6. A model training apparatus for training an image recognition model, the image recognition model comprising a first sub-model and a second sub-model, the model training apparatus comprising:

the acquisition module is used for acquiring a plurality of target characteristic maps corresponding to the sample image, wherein the sizes of the plurality of target characteristic maps are different;

the first processing module is used for inputting the plurality of target feature maps into the first submodel for convolution processing to obtain a classification feature map, a regression feature map and an object feature map which are output by the first submodel and correspond to each target feature map;

the second processing module is used for inputting the classification characteristic diagram into the second submodel to perform characteristic decorrelation processing, so as to obtain a target sample weight output by the second submodel, wherein the target sample weight is used for representing the weight of each classification characteristic in the classification characteristic diagram;

a determining module, configured to determine a target loss value based on the target sample weight, the classification feature map, the regression feature map, the object feature map, and labeling information of the sample image;

and the third processing module is used for adjusting parameters of the image recognition model according to the target loss value so as to obtain the trained image recognition model.
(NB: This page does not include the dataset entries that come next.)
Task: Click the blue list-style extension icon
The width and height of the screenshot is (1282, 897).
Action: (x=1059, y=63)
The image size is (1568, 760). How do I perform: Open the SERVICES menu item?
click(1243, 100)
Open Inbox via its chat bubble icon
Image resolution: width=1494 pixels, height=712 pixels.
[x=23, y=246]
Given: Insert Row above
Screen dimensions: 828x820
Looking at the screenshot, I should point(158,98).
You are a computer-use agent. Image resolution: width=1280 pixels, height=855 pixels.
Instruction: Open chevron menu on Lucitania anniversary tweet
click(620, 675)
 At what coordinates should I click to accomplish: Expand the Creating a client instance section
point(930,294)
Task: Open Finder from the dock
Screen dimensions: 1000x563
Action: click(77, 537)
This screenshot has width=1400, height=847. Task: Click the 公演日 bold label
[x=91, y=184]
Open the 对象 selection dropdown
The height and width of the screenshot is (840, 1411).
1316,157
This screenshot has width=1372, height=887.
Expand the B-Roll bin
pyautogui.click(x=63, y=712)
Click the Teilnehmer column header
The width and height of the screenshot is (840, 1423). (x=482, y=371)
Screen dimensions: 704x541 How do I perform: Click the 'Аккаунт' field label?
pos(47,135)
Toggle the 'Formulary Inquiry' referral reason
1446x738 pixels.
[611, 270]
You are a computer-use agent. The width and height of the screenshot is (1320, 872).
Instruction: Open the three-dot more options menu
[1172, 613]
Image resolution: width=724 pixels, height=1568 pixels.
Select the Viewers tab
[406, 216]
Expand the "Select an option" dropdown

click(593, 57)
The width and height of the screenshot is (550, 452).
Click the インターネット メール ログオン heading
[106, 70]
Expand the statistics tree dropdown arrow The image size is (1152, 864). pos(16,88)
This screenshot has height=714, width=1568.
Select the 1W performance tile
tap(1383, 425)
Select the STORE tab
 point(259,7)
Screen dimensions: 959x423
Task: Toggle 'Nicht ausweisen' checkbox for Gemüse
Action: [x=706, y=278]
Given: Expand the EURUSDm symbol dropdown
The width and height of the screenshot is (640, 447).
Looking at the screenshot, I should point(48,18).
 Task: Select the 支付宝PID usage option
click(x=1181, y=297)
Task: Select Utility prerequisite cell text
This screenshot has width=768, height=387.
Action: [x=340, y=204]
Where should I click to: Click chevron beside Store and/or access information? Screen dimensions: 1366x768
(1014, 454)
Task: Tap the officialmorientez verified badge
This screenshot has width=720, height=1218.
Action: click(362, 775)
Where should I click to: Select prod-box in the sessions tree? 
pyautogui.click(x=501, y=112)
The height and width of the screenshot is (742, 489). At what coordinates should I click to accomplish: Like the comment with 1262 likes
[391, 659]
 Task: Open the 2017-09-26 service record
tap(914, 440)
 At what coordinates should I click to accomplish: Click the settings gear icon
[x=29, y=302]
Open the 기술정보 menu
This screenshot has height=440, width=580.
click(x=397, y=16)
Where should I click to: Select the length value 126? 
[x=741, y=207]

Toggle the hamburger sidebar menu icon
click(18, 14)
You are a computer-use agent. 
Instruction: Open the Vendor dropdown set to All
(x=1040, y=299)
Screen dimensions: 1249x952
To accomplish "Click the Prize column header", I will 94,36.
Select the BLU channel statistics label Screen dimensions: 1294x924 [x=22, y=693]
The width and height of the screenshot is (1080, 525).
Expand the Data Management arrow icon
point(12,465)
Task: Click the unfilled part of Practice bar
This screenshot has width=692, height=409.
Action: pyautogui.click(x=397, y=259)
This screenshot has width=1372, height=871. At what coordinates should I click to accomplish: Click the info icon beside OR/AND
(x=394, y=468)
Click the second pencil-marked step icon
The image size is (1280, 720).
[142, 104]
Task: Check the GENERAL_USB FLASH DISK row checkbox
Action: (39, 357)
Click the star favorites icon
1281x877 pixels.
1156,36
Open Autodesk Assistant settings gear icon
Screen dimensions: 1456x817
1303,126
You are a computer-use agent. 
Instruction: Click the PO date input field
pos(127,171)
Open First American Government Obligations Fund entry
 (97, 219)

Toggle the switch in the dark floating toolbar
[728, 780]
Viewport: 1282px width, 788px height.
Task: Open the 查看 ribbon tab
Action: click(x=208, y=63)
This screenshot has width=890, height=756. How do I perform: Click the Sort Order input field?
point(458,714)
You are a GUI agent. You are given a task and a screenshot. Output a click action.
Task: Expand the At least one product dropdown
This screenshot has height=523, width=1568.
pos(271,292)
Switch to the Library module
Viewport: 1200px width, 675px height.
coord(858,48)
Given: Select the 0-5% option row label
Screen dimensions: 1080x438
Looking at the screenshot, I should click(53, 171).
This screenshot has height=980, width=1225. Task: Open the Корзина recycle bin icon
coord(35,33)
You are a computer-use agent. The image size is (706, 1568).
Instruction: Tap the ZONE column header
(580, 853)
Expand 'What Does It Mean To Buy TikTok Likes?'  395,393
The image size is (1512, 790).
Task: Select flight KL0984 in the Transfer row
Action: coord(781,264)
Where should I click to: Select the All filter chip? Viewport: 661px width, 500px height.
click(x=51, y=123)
7. An image recognition apparatus comprising:

the device comprises an acquisition module, a recognition module and a processing module, wherein the acquisition module is used for acquiring a plurality of target characteristic maps corresponding to an image to be recognized, and the sizes of the plurality of target characteristic maps are different;

a processing module, configured to input the multiple target feature maps into a first sub-model of an image recognition model for recognition processing, so as to obtain an image recognition result output by the image recognition model, where the image recognition result is used to indicate whether the image to be recognized is an illegal image, and the image recognition model is obtained by training according to the model training method as claimed in any one of claims 1 to 4.

8. A computing device, comprising: a processor, and a memory communicatively coupled to the processor;

the memory stores computer execution instructions;

the processor executes computer-executable instructions stored by the memory to implement the method of any of claims 1 to 5.

9. A storage medium having stored therein computer program instructions which, when executed, implement the method of any one of claims 1 to 5.

10. A computer program product comprising a computer program which, when executed by a processor, implements the method of any one of claims 1 to 5.